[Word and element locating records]

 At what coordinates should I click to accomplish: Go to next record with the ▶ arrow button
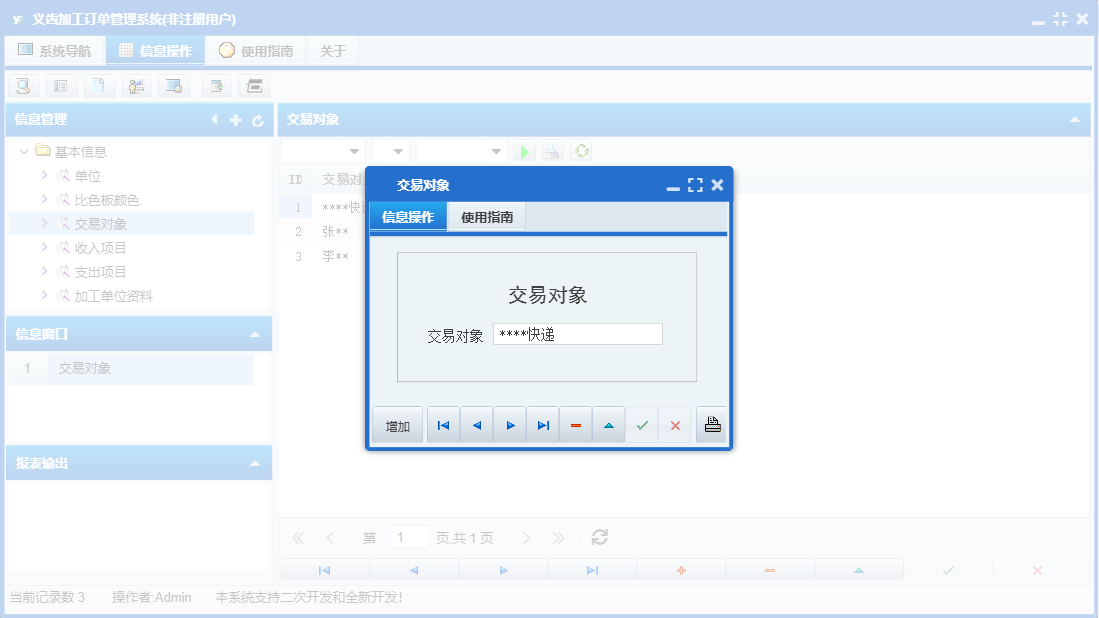[509, 424]
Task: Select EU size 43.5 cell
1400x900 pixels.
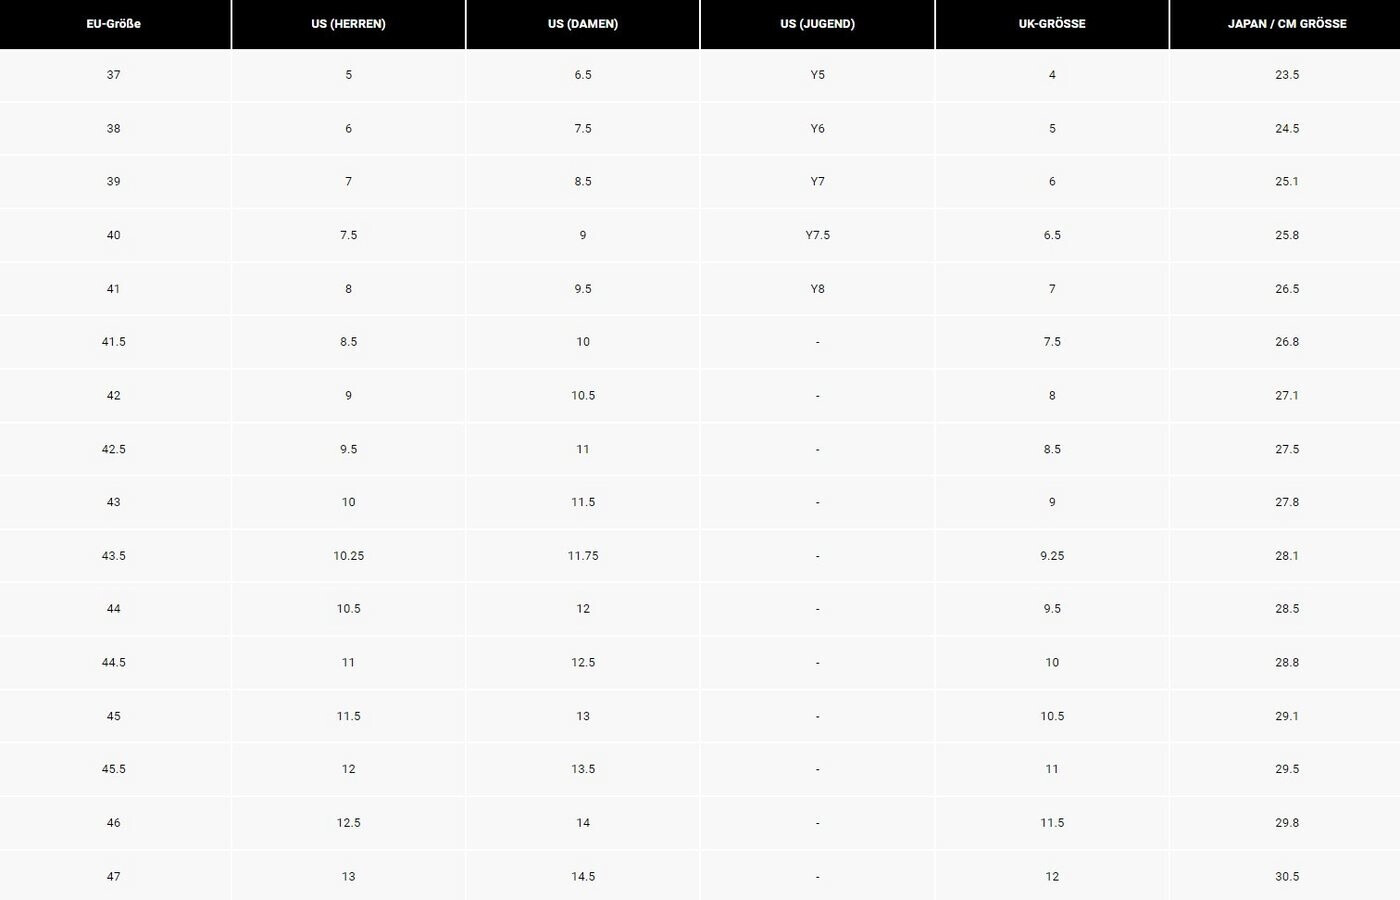Action: click(114, 556)
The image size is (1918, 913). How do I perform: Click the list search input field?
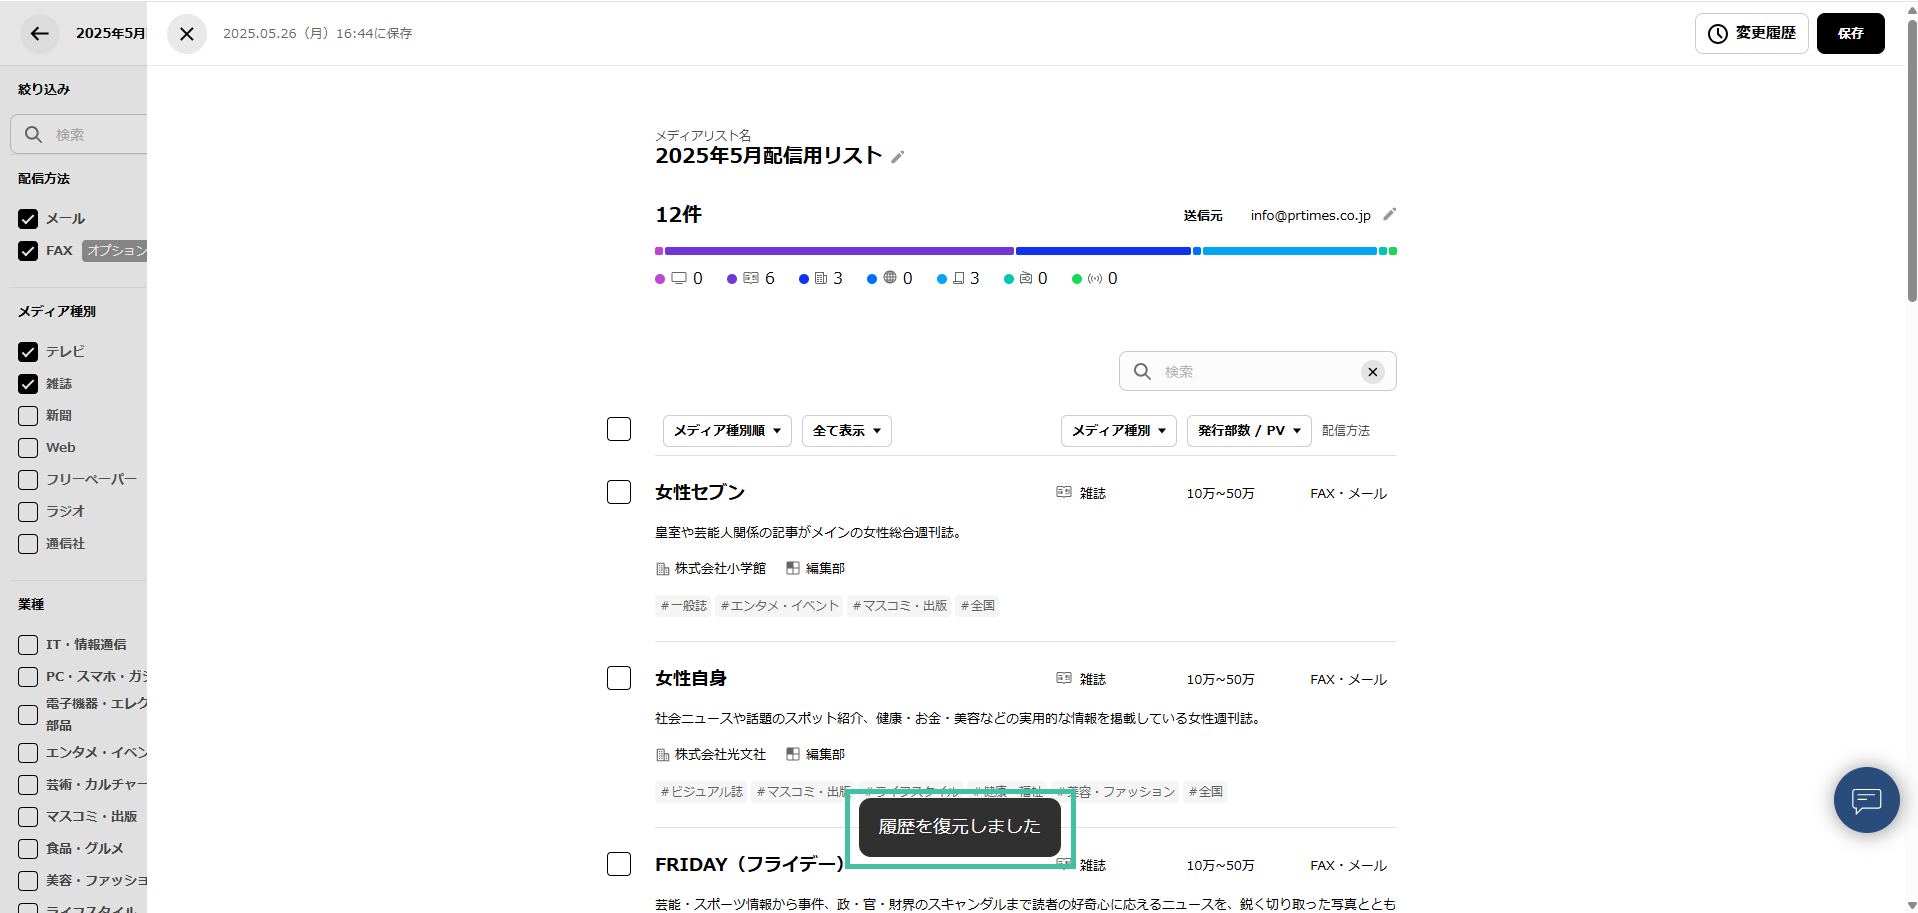[x=1255, y=372]
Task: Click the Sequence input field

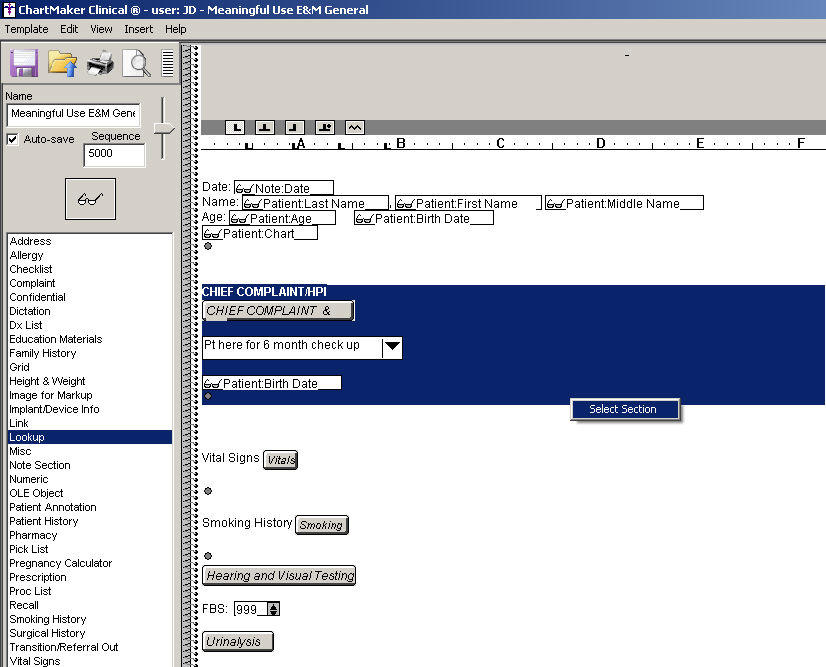Action: click(115, 154)
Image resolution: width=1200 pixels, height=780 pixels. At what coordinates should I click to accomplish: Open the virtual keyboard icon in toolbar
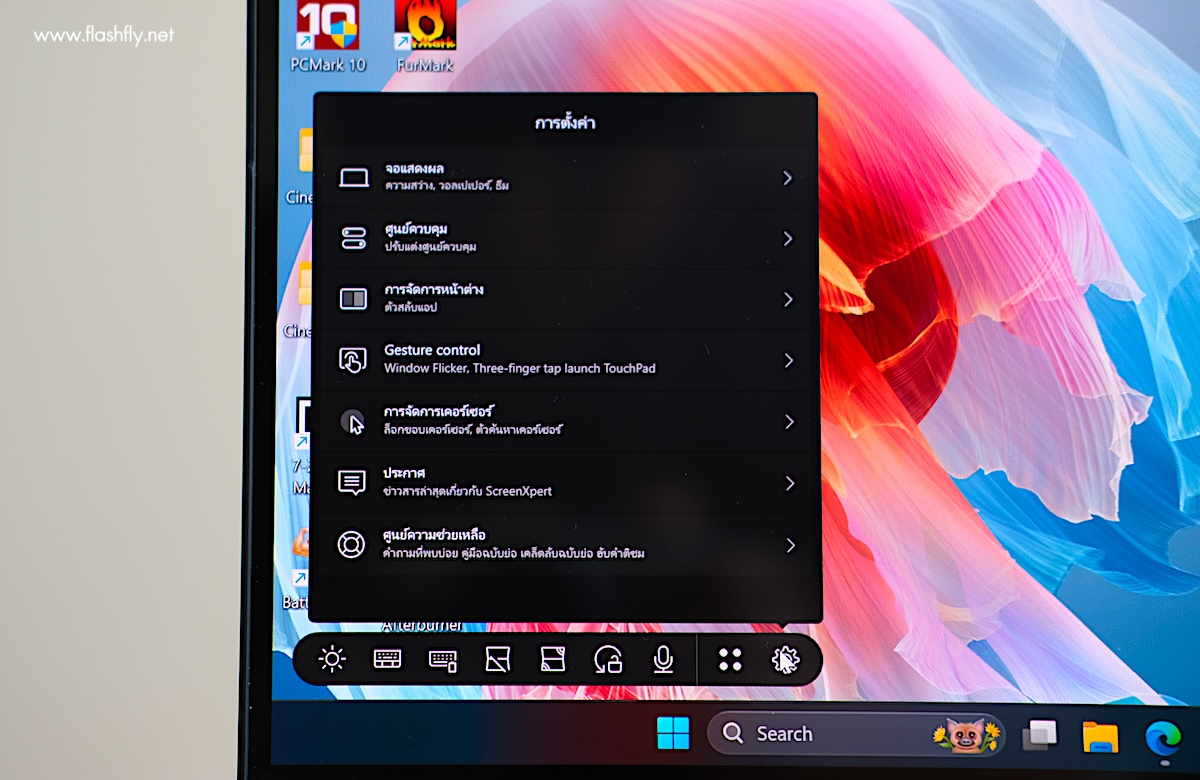(x=387, y=659)
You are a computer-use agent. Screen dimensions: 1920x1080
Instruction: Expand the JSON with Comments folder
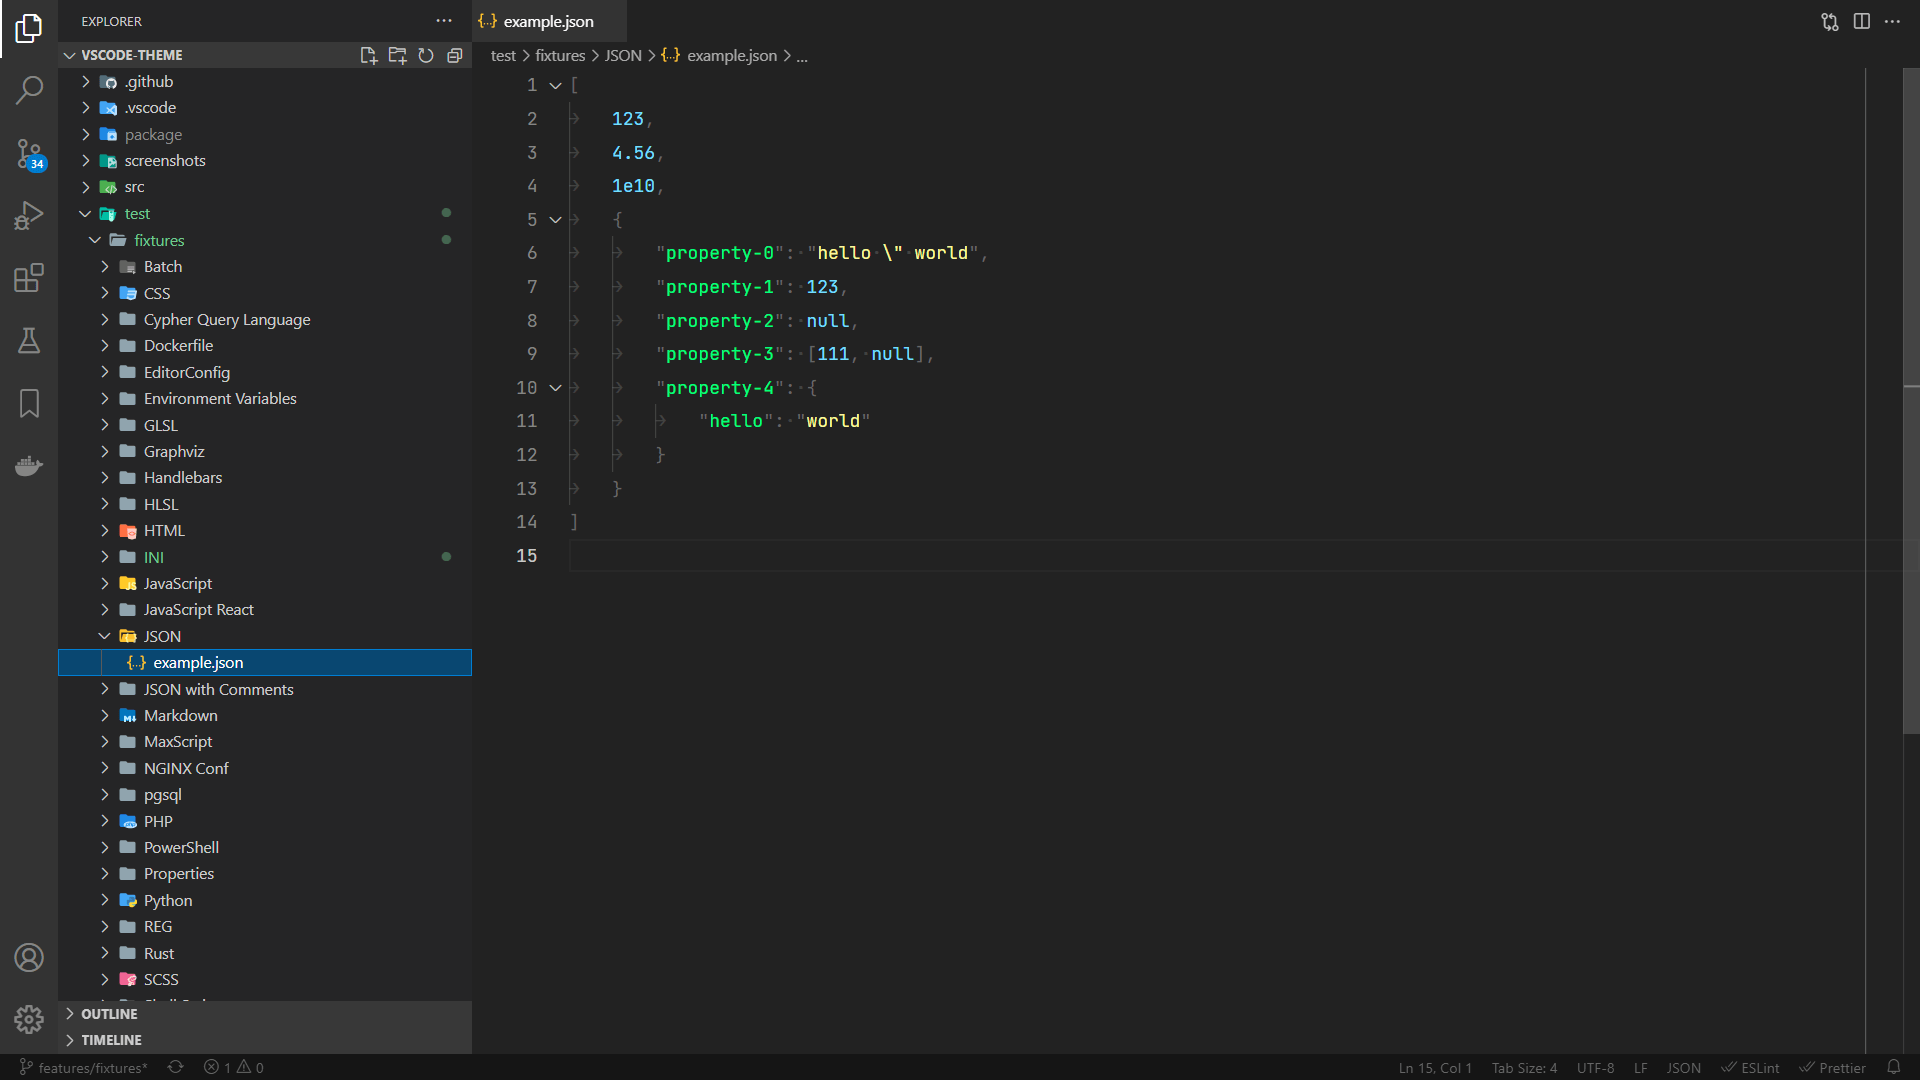click(217, 689)
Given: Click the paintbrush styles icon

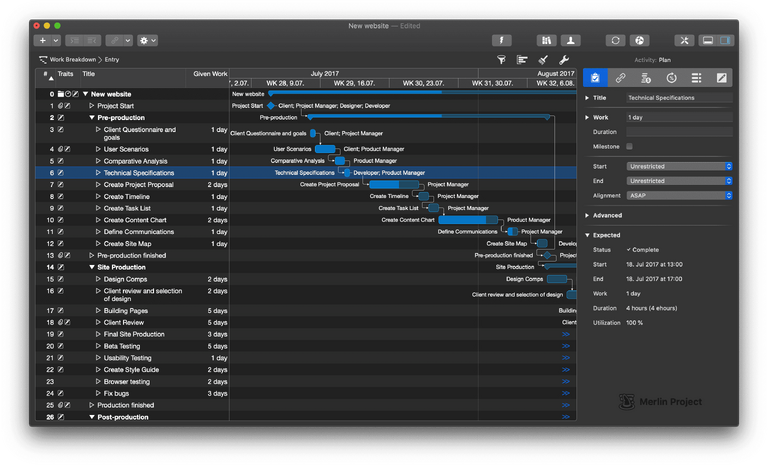Looking at the screenshot, I should (x=543, y=60).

## STATED EXERCISE
Lay out the records as a Markdown table with the columns Row and Line, running from the line with "Task: Select EU size 43.5 cell" up to and including the final line of the records. Number each line, skip blank lines, and leave the pictures out.

## WRITTEN ANSWER
| Row | Line |
|---|---|
| 1 | Task: Select EU size 43.5 cell |
| 2 | 1400x900 pixels. |
| 3 | Action: click(114, 556) |
| 4 | The image size is (1918, 913). How do I perform: Click the list search input field? |
| 5 | [x=1255, y=372] |
| 6 | Task: Click the Sequence input field |
| 7 | Action: click(115, 154) |
| 8 | Image resolution: width=1200 pixels, height=780 pixels. At what coordinates should I click to accomplish: Open the virtual keyboard icon in toolbar |
| 9 | (x=387, y=659) |
| 10 | You are a computer-use agent. Screen dimensions: 1920x1080 |
| 11 | Instruction: Expand the JSON with Comments folder |
| 12 | click(217, 689) |
| 13 | Given: Click the paintbrush styles icon |
| 14 | Looking at the screenshot, I should (x=543, y=60). |